Upper bound for integral of two variables

Question

Is it true that if $f(x,y)$ and $g(x,y)$ are two positive real bounded functions in $\mathbb{R}^2$, then $$ \int \int dx \, dy \, f(x,y) \, g(x,y) \leq \sup_{ \tilde y \in \mathbb{R}} \, \, \int \int dx\, dy \, f(x,y) \, g(x,\tilde y) \, \, $$ assuming that the integral in the left hand side is finite? I am confused.

Answer 1

Big idea: these integrals, at least over a small domain, and for simple $f$ and $g$, are analogous to double-sums, which are easier to think about. If we look at $$ \sum_{i=1}^n \sum_{j=1}^n f_{ij} g_{ij} \le \sup_k \sum_{i=1}^n \sum_{j=1}^n f_{ij} g_{ik}, $$ where $f$ and $g$ are now matrices, we can divide both sides by $n$ to get $$ \frac{1}{n}\sum_{i=1}^n \sum_{j=1}^n f_{ij} g_{ij} \le \sup_k \frac{1}{n}\sum_{i=1}^n \sum_{j=1}^n f_{ij} g_{ik}, $$

We can now think about each matrix as made up of $n$ column vectors, $f_k$ and $g_k$. The left hand side (which I'll call $L$) then is the average of the pairwise dot-products: $$ L = \frac{1}{n} \sum_j f_j \cdot g_j $$ The right hand side (denoted $R$), on the other hand, can be reshuffled a little to become \begin{align} R &= \sup_k \frac{1}{n}\sum_{i=1}^n \sum_{j=1}^n f_{ij} g_{ik}\\ &= \sup_k \frac{1}{n}\sum_{i=1}^n \bigl( \sum_{j=1}^n f_{ij} \bigr) g_{ik} \\ &= \sup_k \sum_{i=1}^n \bigl( \frac{1}{n}\sum_{j=1}^n f_{ij} \bigr) g_{ik}\\ &= \sup_k \bar{f} \cdot g_k, \end{align} which is the biggest dot product between the average of the $f$ vectors, $\bar{f}$ and any column of $g$.

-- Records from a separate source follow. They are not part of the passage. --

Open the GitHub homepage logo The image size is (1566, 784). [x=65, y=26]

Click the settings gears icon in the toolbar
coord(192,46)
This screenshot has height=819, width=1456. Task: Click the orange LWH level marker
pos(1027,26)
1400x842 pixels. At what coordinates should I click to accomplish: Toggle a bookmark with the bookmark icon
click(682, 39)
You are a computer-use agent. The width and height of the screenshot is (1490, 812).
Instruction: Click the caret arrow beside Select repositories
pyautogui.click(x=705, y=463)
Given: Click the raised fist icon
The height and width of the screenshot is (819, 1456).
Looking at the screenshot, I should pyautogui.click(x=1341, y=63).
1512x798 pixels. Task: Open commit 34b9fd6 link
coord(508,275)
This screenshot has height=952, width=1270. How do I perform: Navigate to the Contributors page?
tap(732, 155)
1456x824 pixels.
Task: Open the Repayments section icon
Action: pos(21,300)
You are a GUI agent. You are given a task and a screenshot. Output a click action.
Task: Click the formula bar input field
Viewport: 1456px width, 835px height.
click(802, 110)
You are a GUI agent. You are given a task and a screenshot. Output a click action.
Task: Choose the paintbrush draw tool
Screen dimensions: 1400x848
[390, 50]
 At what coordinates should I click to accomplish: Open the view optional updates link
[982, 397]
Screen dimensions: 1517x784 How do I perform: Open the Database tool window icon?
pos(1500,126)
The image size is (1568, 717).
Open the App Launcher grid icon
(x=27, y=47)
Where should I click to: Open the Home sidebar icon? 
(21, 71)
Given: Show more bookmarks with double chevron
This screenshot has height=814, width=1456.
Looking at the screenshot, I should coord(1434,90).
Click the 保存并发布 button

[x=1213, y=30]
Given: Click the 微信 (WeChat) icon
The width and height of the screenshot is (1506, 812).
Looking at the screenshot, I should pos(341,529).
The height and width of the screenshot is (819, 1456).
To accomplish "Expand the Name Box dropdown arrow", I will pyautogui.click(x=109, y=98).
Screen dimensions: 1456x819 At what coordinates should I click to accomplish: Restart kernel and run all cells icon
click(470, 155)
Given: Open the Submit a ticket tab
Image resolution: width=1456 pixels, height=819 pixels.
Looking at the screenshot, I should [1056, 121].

So the question becomes: is the average of $f_j \cdot g_j$ always less than the max (over $k$) of $\text{avg}(f_j) \cdot g_k$? And the answer to that is "no". We can see this in the $2 \times 2$ case. Let $$ F = G = \pmatrix{0 & 2 \\ 2 & 0} $$

(more generally, we can let $F$ be an $n \times n$ matrix of all $n$s, with $0$s on the diagonal, but I'll stick with $2 \times 2$ here). The average column of $F$ is then $\bar{f} = \pmatrix{1\\1}$. $L$ is $\frac{4 + 4}{2} = 4$. $R$ is ... well, $\bar{f} \cdot g_k$ is independent of $k$: it's just $2$. So $R = 2$. And we end up with $L > R$.

Now we have to turn this intuition into a function.

Restrict the domain to $D = [0, 2] \times [0, 2]$ by defining $f$ and $g$ to be zero outside $D$. Now we can write everything with finite integrals. I know; this makes $f$ and $g$ nonnegative rather than positive. I'll come back to that at the end.

Next, I'm going to make $f$ and $g$ piecewise constant on little squares (indeed, 1 x 1 squares). So now we can describe $f$ and $g$ via $2 \times 2$ matrices indicating the value in each little square. The value in the lower-left square $ 0 \le x, y \le 1$, for instance, will be the lower left entry of the matrix $F$ above, i.e., $2$; the value in the upper left square $0 \le x \le 1, 1 \le y \le 2$, will be the upper left entry of $F$, namely $0$, and so on.

Yes, this function is non-negative rather than positive. You may replace the $0$ in this case with $.000001$, and then work out the remaining details. It's not going to turn $2$ into something greater than $4$.

Now the integrals you need to compute are just $4$ times the sums I computed above, hence we end up with the left integral being larger than the right integral, and we're done.

To more properly extend $f$ and $g$ outside the square, define them via $$ f(x, y) = \begin{cases} \text{as above} & 0 \le x, y \le 2 \\ \frac{C}{(x-1)^{100} (y-1)^{100}} & \text{otherwise} \end{cases} $$ By picking $C$ small, you can arrange for the integral of $f^2$ over the exterior of $D$ to be no larger than, say, $0.0001$, and the whole argument still holds.